Tuesday, February 17, 2009

Sirius a bust?

So today, John Malone and Liberty stepped in to save Sirius from bankruptcy.  I am a big fan of satellite radio, mainly because I can have channels with music and no advertising. I first had XM in my car, which was good until one of my favorite channels, started running ads, and I got really pissed. In my car now I have Sirius and it's good. They have a DJ I used to listen to when I was living in LA called Richard Blade, who plays really good 80's music.  It's definitely worth the money, (I think $6 a month), but as a company it has some MAJOR obstacles to overcome.

1. Business model predicated by major new car installs. With the car market in complete shambles, numbers are going to slow right down.

2. Stupid deals like Howard Stern's $500MM deal. Works out with Sterns fees and production expenses to be $100MM a year. First of all, no one is worth that much, secondly, who, as a CEO writes a talent deal that takes $100MM off the top, for one piece of talent???

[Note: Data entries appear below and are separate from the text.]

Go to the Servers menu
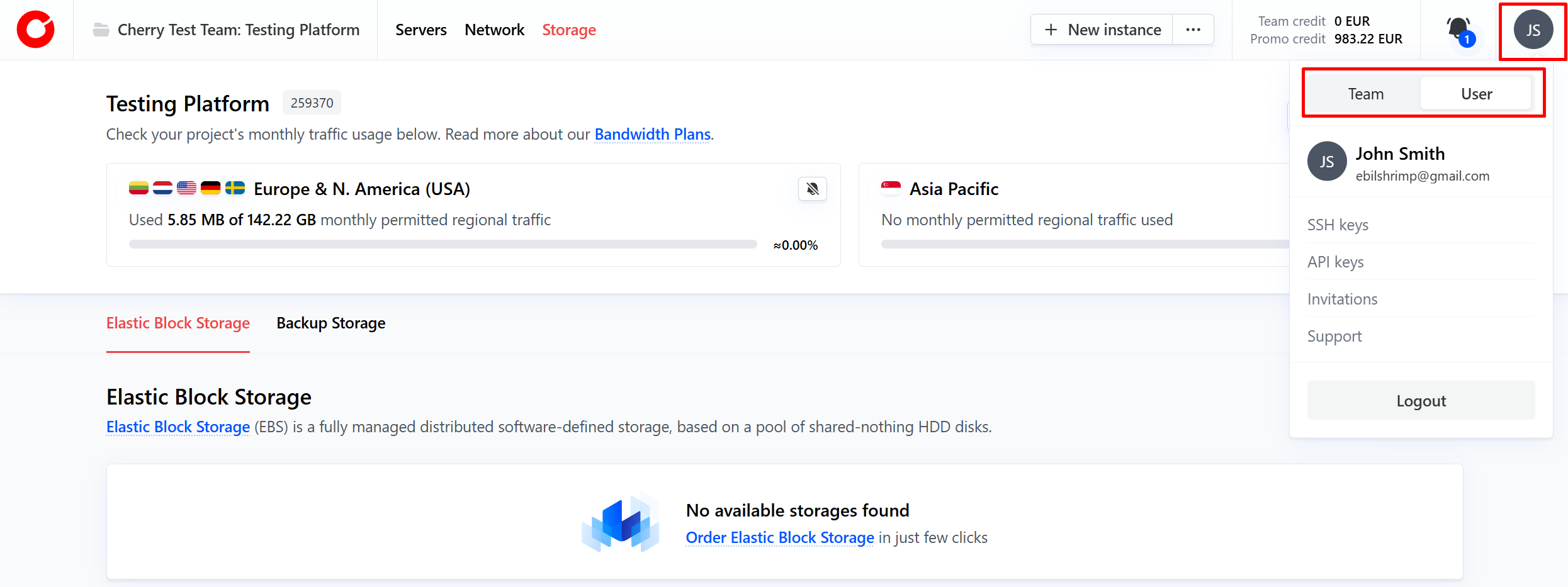The image size is (1568, 587). click(x=421, y=30)
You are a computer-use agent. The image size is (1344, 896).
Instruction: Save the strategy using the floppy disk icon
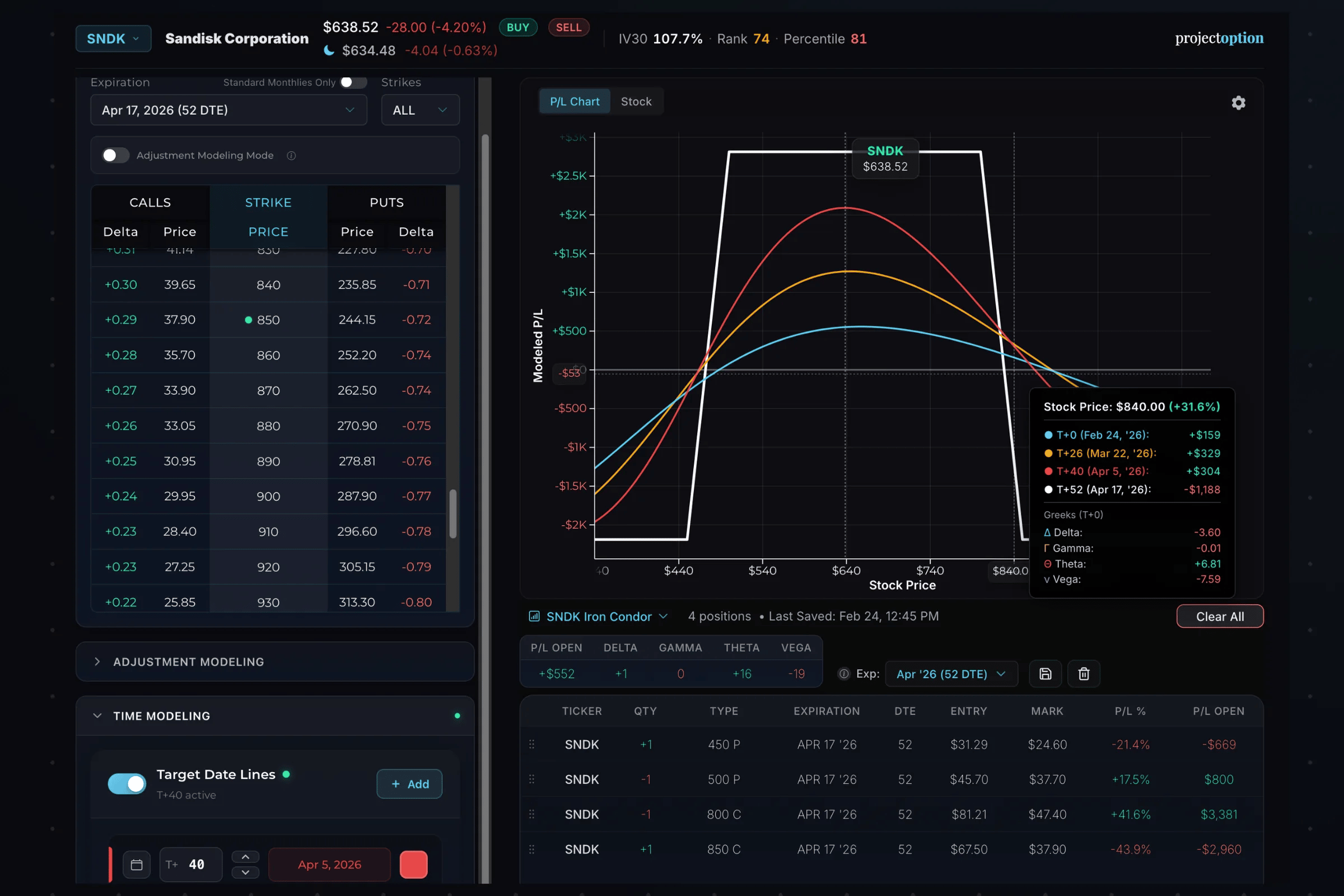[x=1045, y=674]
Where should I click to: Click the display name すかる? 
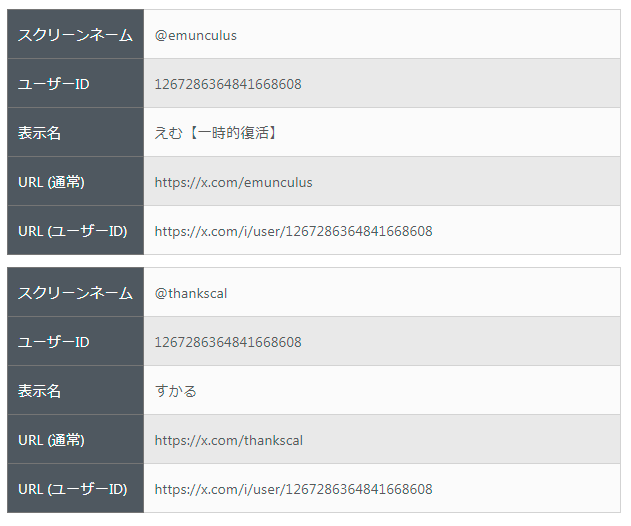tap(176, 391)
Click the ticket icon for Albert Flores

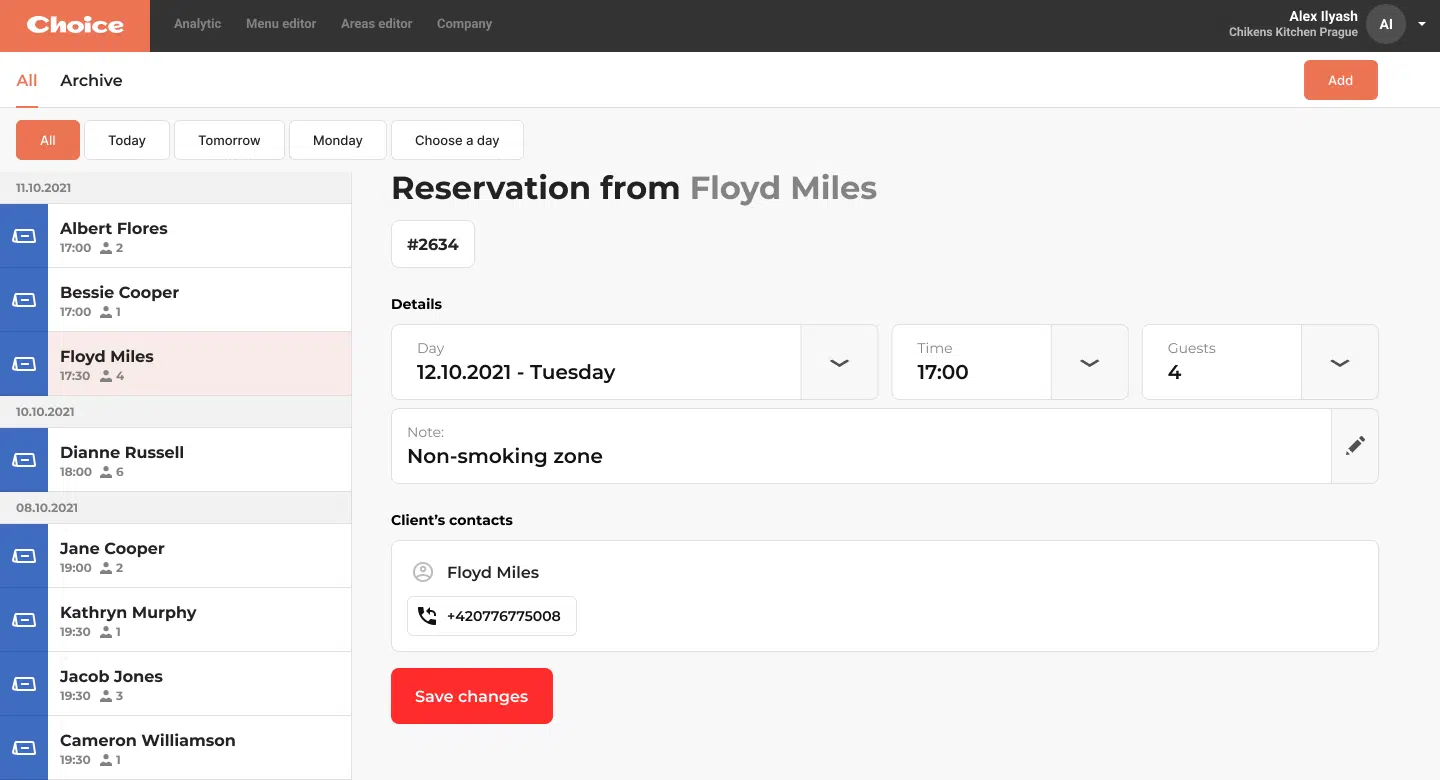click(x=24, y=236)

3. Lack of expansion... mobile versions of XM and Sirius don't really work because of the need for Satellite reception...(if you're sitting under a tree they don't work... walking around NY with those high buildings etc). People do not need satellite in their homes because we all have out favorite music on iPods... which I now run through my TV speakers... so no need for Sirius there. Unless you're a farmer, sitting in the middle of a field with no trees nearby... it's a tough one, (and Sirius doesn't have a sheep channel).

4. Debt; which is what the bail out is all about. But the company will still have the new debt to Liberty, at 15% interest!!!

I do still love satellite radio, but someone needs to go in an look at the overhead construction and basic business model.

Thoughts????

1 comment:

  1. I couldn't help but notice last week that XM/Siruis closed at $0.5/share and little old Carbon Sciences (CABN) in Santa Barbara closed at $0.18/share. Could it be that finding a way to produce renewable and sustainable liquid fuels that fin in the existing infrastructure is three times more important than satellite radio?